WHAT YOU SHOULD DO
Return the records below exactly as they are written.

TASK MATERIAL
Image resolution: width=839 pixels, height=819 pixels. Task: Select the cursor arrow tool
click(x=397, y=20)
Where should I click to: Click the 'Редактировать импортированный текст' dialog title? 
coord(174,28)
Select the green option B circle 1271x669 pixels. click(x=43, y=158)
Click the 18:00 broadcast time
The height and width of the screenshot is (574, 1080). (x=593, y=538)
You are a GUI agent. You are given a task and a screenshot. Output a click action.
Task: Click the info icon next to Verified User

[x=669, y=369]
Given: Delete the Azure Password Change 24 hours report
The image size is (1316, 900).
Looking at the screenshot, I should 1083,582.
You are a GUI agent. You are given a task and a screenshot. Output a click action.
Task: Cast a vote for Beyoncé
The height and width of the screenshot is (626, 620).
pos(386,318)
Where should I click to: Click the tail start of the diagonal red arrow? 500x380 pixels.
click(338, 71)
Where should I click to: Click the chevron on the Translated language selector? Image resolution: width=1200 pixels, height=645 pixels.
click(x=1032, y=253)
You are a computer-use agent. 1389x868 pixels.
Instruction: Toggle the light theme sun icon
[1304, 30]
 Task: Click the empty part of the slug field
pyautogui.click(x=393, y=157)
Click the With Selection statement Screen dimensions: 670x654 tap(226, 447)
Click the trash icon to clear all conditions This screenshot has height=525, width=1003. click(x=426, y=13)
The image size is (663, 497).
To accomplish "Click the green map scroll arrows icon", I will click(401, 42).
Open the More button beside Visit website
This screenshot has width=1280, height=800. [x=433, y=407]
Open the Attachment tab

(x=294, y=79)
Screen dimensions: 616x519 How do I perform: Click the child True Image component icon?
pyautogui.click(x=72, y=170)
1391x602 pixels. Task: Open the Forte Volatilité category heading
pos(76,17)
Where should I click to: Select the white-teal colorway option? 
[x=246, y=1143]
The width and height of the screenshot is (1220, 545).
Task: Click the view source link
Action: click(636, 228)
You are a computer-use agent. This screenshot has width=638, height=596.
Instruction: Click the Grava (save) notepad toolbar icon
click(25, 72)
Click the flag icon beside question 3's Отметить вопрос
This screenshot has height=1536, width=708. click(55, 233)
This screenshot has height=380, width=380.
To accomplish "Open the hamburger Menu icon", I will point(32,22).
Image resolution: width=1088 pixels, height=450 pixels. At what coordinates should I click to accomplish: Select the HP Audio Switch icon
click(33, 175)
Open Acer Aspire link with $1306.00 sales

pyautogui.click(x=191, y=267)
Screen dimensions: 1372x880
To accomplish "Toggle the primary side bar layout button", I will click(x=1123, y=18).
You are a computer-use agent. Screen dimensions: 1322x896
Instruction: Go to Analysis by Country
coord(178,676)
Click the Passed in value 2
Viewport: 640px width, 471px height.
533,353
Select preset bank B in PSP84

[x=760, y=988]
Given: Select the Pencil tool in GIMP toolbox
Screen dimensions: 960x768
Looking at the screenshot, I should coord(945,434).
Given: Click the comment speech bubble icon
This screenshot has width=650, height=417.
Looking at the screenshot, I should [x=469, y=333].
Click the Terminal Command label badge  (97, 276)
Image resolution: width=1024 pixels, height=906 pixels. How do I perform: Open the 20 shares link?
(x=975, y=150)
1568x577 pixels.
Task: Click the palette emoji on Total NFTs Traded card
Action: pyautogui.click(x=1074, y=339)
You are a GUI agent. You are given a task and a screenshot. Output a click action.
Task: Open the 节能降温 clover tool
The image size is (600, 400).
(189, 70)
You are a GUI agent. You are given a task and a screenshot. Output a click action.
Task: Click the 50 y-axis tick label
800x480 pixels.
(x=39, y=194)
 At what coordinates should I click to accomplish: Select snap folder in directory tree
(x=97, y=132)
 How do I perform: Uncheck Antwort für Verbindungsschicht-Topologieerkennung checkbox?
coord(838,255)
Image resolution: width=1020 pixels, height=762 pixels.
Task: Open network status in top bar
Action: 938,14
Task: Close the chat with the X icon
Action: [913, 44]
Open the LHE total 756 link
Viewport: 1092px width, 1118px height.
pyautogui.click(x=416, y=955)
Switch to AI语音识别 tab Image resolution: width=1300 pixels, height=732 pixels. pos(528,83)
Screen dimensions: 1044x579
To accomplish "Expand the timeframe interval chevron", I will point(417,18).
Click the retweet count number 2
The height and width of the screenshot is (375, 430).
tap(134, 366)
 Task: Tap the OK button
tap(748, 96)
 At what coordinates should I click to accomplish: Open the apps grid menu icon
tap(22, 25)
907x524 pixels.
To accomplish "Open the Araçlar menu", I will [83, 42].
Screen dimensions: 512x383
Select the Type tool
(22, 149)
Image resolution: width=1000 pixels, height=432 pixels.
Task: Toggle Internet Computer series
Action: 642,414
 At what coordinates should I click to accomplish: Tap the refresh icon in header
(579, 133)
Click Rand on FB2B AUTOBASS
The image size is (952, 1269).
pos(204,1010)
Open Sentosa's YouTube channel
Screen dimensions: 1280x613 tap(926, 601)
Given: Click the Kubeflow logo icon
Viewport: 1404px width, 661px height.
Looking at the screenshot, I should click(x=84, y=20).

RESPONSE TO THE TASK
Image resolution: width=839 pixels, height=819 pixels. Task: Select the cursor arrow tool
click(x=397, y=20)
Where should I click to: Click the 'Редактировать импортированный текст' dialog title? 
coord(174,28)
Select the green option B circle 1271x669 pixels. click(x=43, y=158)
Click the 18:00 broadcast time
The height and width of the screenshot is (574, 1080). (x=593, y=538)
You are a GUI agent. You are given a task and a screenshot. Output a click action.
Task: Click the info icon next to Verified User

[x=669, y=369]
Given: Delete the Azure Password Change 24 hours report
The image size is (1316, 900).
Looking at the screenshot, I should 1083,582.
You are a GUI agent. You are given a task and a screenshot. Output a click action.
Task: Cast a vote for Beyoncé
The height and width of the screenshot is (626, 620).
pos(386,318)
Where should I click to: Click the tail start of the diagonal red arrow? 500x380 pixels.
click(338, 71)
Where should I click to: Click the chevron on the Translated language selector? Image resolution: width=1200 pixels, height=645 pixels.
click(x=1032, y=253)
You are a computer-use agent. 1389x868 pixels.
Instruction: Toggle the light theme sun icon
[1304, 30]
 Task: Click the empty part of the slug field
pyautogui.click(x=393, y=157)
Click the With Selection statement Screen dimensions: 670x654 tap(226, 447)
Click the trash icon to clear all conditions This screenshot has height=525, width=1003. click(x=426, y=13)
The image size is (663, 497).
To accomplish "Click the green map scroll arrows icon", I will click(401, 42).
Open the More button beside Visit website
This screenshot has width=1280, height=800. [x=433, y=407]
Open the Attachment tab

(x=294, y=79)
Screen dimensions: 616x519 How do I perform: Click the child True Image component icon?
pyautogui.click(x=72, y=170)
1391x602 pixels. Task: Open the Forte Volatilité category heading
pos(76,17)
Where should I click to: Select the white-teal colorway option? 
[x=246, y=1143]
The width and height of the screenshot is (1220, 545).
Task: Click the view source link
Action: click(636, 228)
You are a computer-use agent. This screenshot has width=638, height=596.
Instruction: Click the Grava (save) notepad toolbar icon
click(25, 72)
Click the flag icon beside question 3's Отметить вопрос
This screenshot has height=1536, width=708. click(55, 233)
This screenshot has height=380, width=380.
To accomplish "Open the hamburger Menu icon", I will point(32,22).
Image resolution: width=1088 pixels, height=450 pixels. At what coordinates should I click to accomplish: Select the HP Audio Switch icon
click(33, 175)
Open Acer Aspire link with $1306.00 sales

pyautogui.click(x=191, y=267)
Screen dimensions: 1372x880
To accomplish "Toggle the primary side bar layout button", I will click(x=1123, y=18).
You are a computer-use agent. Screen dimensions: 1322x896
Instruction: Go to Analysis by Country
coord(178,676)
Click the Passed in value 2
Viewport: 640px width, 471px height.
533,353
Select preset bank B in PSP84

[x=760, y=988]
Given: Select the Pencil tool in GIMP toolbox
Screen dimensions: 960x768
Looking at the screenshot, I should coord(945,434).
Given: Click the comment speech bubble icon
This screenshot has width=650, height=417.
Looking at the screenshot, I should [x=469, y=333].
Click the Terminal Command label badge  (97, 276)
Image resolution: width=1024 pixels, height=906 pixels. How do I perform: Open the 20 shares link?
(x=975, y=150)
1568x577 pixels.
Task: Click the palette emoji on Total NFTs Traded card
Action: pyautogui.click(x=1074, y=339)
You are a GUI agent. You are given a task and a screenshot. Output a click action.
Task: Open the 节能降温 clover tool
The image size is (600, 400).
(189, 70)
You are a GUI agent. You are given a task and a screenshot. Output a click action.
Task: Click the 50 y-axis tick label
800x480 pixels.
(x=39, y=194)
 At what coordinates should I click to accomplish: Select snap folder in directory tree
(x=97, y=132)
 How do I perform: Uncheck Antwort für Verbindungsschicht-Topologieerkennung checkbox?
coord(838,255)
Image resolution: width=1020 pixels, height=762 pixels.
Task: Open network status in top bar
Action: 938,14
Task: Close the chat with the X icon
Action: [913, 44]
Open the LHE total 756 link
Viewport: 1092px width, 1118px height.
pyautogui.click(x=416, y=955)
Switch to AI语音识别 tab Image resolution: width=1300 pixels, height=732 pixels. pos(528,83)
Screen dimensions: 1044x579
To accomplish "Expand the timeframe interval chevron", I will point(417,18).
Click the retweet count number 2
The height and width of the screenshot is (375, 430).
tap(134, 366)
 Task: Tap the OK button
tap(748, 96)
 At what coordinates should I click to accomplish: Open the apps grid menu icon
tap(22, 25)
907x524 pixels.
To accomplish "Open the Araçlar menu", I will [83, 42].
Screen dimensions: 512x383
Select the Type tool
(22, 149)
Image resolution: width=1000 pixels, height=432 pixels.
Task: Toggle Internet Computer series
Action: 642,414
 At what coordinates should I click to accomplish: Tap the refresh icon in header
(579, 133)
Click Rand on FB2B AUTOBASS
The image size is (952, 1269).
pos(204,1010)
Open Sentosa's YouTube channel
Screen dimensions: 1280x613 tap(926, 601)
Given: Click the Kubeflow logo icon
Viewport: 1404px width, 661px height.
Looking at the screenshot, I should click(x=84, y=20).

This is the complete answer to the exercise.